# START OF MATERIAL FOR THIS EXERCISE
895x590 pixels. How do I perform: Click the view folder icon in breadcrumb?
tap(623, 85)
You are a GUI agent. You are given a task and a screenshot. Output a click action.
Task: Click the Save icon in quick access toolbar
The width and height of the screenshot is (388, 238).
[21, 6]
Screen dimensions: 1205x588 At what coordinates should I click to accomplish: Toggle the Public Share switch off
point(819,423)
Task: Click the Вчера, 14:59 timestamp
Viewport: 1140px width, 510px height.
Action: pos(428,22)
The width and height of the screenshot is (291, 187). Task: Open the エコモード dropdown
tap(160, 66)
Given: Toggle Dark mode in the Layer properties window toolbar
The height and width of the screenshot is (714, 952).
# END OF MATERIAL FOR THIS EXERCISE
# START OF MATERIAL FOR THIS EXERCISE
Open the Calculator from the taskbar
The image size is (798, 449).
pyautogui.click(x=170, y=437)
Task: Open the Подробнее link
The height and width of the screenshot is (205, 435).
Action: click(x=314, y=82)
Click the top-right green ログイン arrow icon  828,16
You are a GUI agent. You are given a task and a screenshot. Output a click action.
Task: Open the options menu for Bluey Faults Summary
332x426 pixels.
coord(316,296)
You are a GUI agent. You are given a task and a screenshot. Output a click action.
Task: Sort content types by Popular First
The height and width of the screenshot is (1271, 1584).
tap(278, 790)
# END OF MATERIAL FOR THIS EXERCISE
YOUR OBJECTIVE =
Render everything from the line containing "895x590 pixels. How" down to the line containing "The height and width of the screenshot is (714, 952)." as a JSON list of strings, one string per line, with blank lines omitted.

ANSWER TO THIS PROBLEM =
[
  "895x590 pixels. How do I perform: Click the view folder icon in breadcrumb?",
  "tap(623, 85)",
  "You are a GUI agent. You are given a task and a screenshot. Output a click action.",
  "Task: Click the Save icon in quick access toolbar",
  "The width and height of the screenshot is (388, 238).",
  "[21, 6]",
  "Screen dimensions: 1205x588 At what coordinates should I click to accomplish: Toggle the Public Share switch off",
  "point(819,423)",
  "Task: Click the Вчера, 14:59 timestamp",
  "Viewport: 1140px width, 510px height.",
  "Action: pos(428,22)",
  "The width and height of the screenshot is (291, 187). Task: Open the エコモード dropdown",
  "tap(160, 66)",
  "Given: Toggle Dark mode in the Layer properties window toolbar",
  "The height and width of the screenshot is (714, 952)."
]